We arrived at our new home and settled into a routine. My Paleo transformation really began to take off and my improvements on AIP were very noticeable and steady. My household went 100% gluten-free and my husband and daughter soon had health improvements. From there, they agreed to take everything 99% Paleo in the home too. They started eating mainly AIP dinners with me. We started buying mostly grass-fed, organic meat; we found a local source of farm fresh eggs for them. Our health as a family bloomed. It was plain to me that SAD food was not food at all. I started to see it as food-like substances. A trick played by industry.

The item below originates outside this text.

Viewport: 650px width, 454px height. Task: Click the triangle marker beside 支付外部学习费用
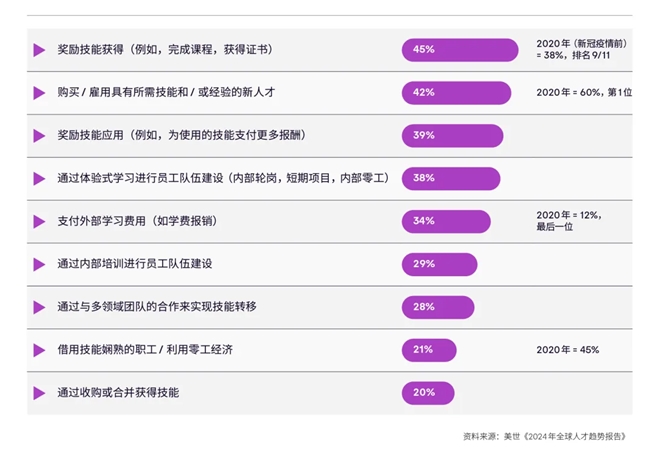point(39,221)
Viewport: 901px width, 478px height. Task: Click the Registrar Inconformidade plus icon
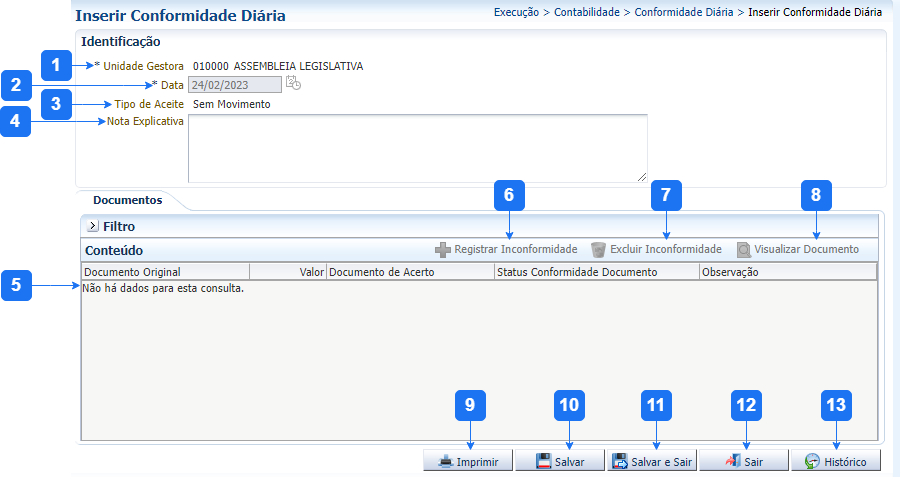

That’s when I started to think about Africa again. A large part of US foreign aid is food assistance. A great deal of it is grain. We ship our excess grain to them. It is needed. I’ve seen it first hand, in tiny, remote villages at the end of a long, long dry season. Our food aid actually matters for them. But, they also need very serious nutritional interventions. Is it nutritionally undermining them further by giving assistance in the form of grains that we are now seeing more and more in the US as negative to overall health? In the last year, I’ve had three doctors, one being a highly respected GI specialist at a prestigious, big name medical school say to me, “Nobody should be consuming gluten.” Does “nobody” include those that are facing severe food shortages? How do we resolve this dilemma on that scale?
I had struggled with it on the micro level, “What to do when I clean out my kitchen?” and I had tried to contemplate how to navigate it on the macro level, “What about foreign food aid?” Then my nephew’s birthday came up. For his previous birthdays I’d done something awful, with a capital Auntie. I had sent him boxes of his favorite sugary cereals in the mail. One year on home leave from Africa, I took my other niece and nephew out to breakfast. I bought them the most over-the-top donut AND ice cream, of their choice. I have another niece, the most adorable two-year-old on the planet. I used to sneak her ice cream and cookies too. I live far away and don’t see any of them often, when I do, I revel in being that special aunt, the one that spoils them rotten. I know now that it really is rotten, though. I can’t feed them poison, but should I be trying to “paleo-ize” them?
This is a real question for me. Big ethical arguments aside, how are you approaching it or have you resolved it?